If the C-function sampling step is much smaller than this maximum distance, one may be tempted to use as many fit points as possible, to suppress the effect of random errors, but this makes sense only if the random error on adjacent C-function values is statistically independent; that may be the case, approximately, in the standard method where the C-function sampling is tied to the observed wavelength bin, but it can hardly be true with the velocity-space methods, which refine the velocity step to a fraction of the value corresponding to the observed wavelength-bin width. Moreover, if the model does not match the intrinsic (i.e. noise-free) shape of the C-function, systematic deviations between those two will gain influence when fit points farther away from the extremum are used.

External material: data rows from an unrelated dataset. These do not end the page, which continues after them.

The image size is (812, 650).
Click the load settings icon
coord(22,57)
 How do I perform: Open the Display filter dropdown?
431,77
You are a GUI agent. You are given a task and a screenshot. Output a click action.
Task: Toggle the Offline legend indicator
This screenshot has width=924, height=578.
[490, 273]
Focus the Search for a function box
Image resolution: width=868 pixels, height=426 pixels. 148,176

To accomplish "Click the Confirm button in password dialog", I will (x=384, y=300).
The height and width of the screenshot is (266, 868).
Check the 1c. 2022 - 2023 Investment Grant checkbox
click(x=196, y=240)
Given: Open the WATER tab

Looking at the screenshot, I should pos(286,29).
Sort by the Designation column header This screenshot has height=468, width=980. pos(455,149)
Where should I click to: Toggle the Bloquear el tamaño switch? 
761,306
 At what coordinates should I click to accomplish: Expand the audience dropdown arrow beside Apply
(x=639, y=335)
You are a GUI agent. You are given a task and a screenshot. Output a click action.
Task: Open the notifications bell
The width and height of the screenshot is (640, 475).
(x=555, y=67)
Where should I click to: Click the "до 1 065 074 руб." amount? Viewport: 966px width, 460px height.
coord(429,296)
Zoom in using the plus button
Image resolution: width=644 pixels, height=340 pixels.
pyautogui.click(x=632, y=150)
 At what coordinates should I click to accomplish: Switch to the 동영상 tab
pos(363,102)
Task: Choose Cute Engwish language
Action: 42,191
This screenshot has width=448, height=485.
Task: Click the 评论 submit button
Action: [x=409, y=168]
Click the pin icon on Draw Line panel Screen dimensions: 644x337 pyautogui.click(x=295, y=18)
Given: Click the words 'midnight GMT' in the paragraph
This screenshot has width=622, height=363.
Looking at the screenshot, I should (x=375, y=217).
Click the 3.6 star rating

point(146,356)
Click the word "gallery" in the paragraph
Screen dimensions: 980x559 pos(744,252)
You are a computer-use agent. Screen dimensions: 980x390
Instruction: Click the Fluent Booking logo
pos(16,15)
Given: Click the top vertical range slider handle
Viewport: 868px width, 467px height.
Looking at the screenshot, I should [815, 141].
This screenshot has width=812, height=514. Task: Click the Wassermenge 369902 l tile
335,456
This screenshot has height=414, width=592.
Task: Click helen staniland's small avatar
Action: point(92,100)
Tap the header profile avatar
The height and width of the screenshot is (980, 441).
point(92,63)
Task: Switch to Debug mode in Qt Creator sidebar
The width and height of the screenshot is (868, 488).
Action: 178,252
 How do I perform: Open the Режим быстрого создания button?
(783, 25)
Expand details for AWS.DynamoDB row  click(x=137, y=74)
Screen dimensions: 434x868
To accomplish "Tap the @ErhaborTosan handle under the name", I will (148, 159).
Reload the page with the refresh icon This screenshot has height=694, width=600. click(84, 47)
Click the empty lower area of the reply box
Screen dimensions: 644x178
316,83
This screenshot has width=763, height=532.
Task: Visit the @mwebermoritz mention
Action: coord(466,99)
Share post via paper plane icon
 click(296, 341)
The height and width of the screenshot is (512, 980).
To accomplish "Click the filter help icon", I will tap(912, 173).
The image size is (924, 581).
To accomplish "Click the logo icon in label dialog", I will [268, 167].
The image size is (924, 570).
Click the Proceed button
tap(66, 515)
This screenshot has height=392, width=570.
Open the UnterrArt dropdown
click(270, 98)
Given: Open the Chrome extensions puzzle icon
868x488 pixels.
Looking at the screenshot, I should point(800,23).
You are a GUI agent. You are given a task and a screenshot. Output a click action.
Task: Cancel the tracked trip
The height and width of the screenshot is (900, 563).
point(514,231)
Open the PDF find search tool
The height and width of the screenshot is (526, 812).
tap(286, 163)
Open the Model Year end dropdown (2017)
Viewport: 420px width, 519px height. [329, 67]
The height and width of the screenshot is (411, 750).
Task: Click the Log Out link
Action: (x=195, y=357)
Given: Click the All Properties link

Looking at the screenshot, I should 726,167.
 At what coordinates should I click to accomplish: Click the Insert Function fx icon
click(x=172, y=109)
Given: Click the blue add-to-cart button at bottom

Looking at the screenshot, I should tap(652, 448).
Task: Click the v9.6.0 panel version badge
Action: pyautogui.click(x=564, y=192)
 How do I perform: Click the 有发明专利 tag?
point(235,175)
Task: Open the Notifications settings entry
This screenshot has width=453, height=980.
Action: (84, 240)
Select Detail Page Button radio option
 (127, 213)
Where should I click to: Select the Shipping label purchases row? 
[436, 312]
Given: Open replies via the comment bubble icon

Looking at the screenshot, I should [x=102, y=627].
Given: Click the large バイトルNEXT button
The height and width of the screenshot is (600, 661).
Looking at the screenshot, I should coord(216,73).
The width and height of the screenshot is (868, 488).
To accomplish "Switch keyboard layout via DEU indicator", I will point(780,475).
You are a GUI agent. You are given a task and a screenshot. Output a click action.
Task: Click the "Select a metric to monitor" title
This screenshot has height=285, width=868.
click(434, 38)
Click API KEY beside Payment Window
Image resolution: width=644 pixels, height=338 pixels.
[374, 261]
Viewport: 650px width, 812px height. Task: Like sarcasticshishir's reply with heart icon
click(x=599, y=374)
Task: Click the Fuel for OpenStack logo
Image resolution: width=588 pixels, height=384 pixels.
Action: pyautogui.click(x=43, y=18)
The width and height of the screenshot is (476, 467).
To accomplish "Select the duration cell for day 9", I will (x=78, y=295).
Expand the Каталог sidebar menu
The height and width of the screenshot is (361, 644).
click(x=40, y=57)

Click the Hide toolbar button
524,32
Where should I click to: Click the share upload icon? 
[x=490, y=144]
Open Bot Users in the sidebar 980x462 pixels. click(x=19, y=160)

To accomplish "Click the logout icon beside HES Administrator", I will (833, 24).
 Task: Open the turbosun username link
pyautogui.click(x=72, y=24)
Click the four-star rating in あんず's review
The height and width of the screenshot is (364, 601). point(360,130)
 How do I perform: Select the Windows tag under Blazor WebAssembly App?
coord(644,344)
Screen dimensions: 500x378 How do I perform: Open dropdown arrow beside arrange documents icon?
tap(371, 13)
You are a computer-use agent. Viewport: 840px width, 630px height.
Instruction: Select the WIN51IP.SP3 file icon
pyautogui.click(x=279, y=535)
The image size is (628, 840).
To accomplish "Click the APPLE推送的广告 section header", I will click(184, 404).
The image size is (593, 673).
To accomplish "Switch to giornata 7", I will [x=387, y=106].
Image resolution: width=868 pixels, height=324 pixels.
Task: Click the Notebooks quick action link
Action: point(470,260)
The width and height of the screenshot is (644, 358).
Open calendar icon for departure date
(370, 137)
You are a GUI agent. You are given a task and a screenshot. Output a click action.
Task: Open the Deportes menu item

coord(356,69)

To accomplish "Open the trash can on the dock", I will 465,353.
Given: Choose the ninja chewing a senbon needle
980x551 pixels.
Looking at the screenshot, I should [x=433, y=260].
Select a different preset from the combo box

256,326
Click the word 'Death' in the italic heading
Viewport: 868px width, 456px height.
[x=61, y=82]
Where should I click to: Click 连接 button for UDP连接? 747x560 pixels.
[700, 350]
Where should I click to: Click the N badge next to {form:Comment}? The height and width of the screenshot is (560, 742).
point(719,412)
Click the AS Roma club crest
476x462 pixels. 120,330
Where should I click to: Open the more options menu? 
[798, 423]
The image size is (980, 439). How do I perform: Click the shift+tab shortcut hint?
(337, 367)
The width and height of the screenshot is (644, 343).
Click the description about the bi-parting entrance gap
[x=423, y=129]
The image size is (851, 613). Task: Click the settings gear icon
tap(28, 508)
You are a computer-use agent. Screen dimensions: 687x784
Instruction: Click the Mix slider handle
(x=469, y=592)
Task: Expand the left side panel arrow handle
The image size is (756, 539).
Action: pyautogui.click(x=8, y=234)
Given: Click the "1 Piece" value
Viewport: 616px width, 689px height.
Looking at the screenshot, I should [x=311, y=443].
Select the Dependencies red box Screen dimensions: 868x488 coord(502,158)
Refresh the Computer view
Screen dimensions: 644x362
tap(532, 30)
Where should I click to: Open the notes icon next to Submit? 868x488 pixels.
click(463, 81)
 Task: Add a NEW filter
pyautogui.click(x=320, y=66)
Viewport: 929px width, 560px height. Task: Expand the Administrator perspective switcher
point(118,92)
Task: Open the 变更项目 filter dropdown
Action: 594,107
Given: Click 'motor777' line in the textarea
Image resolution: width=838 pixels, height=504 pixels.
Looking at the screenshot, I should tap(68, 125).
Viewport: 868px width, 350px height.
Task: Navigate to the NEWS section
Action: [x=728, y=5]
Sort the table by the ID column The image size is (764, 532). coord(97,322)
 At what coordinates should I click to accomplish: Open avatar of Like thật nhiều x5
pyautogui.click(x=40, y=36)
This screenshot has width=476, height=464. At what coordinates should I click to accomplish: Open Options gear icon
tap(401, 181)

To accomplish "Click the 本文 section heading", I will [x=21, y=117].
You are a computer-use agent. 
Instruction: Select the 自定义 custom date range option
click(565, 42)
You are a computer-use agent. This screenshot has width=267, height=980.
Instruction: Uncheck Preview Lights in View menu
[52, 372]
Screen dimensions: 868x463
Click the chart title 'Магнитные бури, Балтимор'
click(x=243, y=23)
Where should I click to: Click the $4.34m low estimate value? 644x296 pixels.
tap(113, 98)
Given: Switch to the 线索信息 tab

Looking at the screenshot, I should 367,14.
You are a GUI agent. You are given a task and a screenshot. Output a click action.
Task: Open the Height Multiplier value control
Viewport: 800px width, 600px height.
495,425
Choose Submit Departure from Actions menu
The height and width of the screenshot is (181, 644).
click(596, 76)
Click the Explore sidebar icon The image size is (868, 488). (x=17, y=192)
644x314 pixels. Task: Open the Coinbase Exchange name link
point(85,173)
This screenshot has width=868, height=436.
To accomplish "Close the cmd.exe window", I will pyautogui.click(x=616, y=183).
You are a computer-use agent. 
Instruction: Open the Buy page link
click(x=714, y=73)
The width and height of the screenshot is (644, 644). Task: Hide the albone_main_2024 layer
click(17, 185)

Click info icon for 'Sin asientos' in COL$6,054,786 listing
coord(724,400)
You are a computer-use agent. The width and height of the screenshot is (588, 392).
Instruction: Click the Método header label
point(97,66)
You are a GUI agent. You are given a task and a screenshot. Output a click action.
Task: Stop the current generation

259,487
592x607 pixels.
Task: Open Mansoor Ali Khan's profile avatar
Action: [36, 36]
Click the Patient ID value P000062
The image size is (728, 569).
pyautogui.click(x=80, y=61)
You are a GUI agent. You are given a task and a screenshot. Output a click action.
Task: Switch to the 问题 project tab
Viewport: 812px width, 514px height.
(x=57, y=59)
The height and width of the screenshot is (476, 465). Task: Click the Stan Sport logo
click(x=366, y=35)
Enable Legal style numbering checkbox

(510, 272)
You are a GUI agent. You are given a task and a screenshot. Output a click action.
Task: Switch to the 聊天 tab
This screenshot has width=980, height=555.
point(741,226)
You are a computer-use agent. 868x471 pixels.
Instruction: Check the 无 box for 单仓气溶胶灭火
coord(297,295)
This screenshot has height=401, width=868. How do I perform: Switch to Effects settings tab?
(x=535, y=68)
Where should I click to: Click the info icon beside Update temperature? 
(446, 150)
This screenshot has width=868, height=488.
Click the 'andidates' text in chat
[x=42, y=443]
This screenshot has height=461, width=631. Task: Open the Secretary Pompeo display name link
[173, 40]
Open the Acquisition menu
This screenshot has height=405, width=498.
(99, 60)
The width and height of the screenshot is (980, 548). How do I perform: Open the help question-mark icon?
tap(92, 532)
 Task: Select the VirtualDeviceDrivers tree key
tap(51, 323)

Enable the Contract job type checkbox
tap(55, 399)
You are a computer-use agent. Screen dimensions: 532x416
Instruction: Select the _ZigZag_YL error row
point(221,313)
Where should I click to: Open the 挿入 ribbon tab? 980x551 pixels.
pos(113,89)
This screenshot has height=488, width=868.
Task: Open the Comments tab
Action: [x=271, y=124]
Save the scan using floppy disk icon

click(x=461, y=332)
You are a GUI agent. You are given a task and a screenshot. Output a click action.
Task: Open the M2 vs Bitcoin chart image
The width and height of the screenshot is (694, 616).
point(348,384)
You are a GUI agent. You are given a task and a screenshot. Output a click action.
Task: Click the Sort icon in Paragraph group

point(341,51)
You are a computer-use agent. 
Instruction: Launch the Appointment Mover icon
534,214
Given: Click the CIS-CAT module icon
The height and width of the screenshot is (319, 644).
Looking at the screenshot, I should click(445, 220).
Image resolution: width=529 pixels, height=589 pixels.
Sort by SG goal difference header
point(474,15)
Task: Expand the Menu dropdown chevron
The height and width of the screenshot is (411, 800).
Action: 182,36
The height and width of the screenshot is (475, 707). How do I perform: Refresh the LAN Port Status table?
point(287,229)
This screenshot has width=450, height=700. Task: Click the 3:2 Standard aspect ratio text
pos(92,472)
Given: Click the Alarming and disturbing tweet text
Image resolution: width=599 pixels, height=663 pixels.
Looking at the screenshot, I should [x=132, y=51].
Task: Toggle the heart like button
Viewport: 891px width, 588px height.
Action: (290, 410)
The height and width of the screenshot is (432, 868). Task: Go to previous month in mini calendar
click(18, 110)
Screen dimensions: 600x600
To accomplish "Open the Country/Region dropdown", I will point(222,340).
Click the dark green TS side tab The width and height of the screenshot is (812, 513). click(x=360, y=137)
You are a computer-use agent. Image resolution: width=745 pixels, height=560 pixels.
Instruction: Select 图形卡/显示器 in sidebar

As a general rule, assuming we do not know the exact shape of the C-function, we thus find that it is best to use the simplest possible model (i.e. a parabola) and the minimal number of fit points (i.e. 3), unless there is clear evidence indicating otherwise; this conclusion fully agrees with the results of Allende Prieto (2007). The MME in this case, assuming the C-function is locally symmetric, is discussed in Appendix C.1.

One may object to the use of a parabola because this is a symmetric function while the velocity-space C-functions are slightly asymmetric so that we would knowingly cause a MME. However, the random error on the C-function samples generally introduces a much stronger asymmetry, so that the use of e.g. a third-degree polynomial would mean that the model will mainly pick up noise effects, degrading the actual position measurement (cf. Allende Prieto 2007). If there is a compelling reason to allow some asymmetry in the model, one should use at least a polynomial of even degree (Verschueren & David 1999).

On the other hand, knowing that the use of a parabola for centroiding an asymmetric C-function may thus cause a somewhat larger MME than the basic one discussed in Appendix C.1, we need a way to check whether it is in fact still negligible in a given situation. Therefore in Appendix C.2 we derive (under fairly mild conditions) an upper bound for this error.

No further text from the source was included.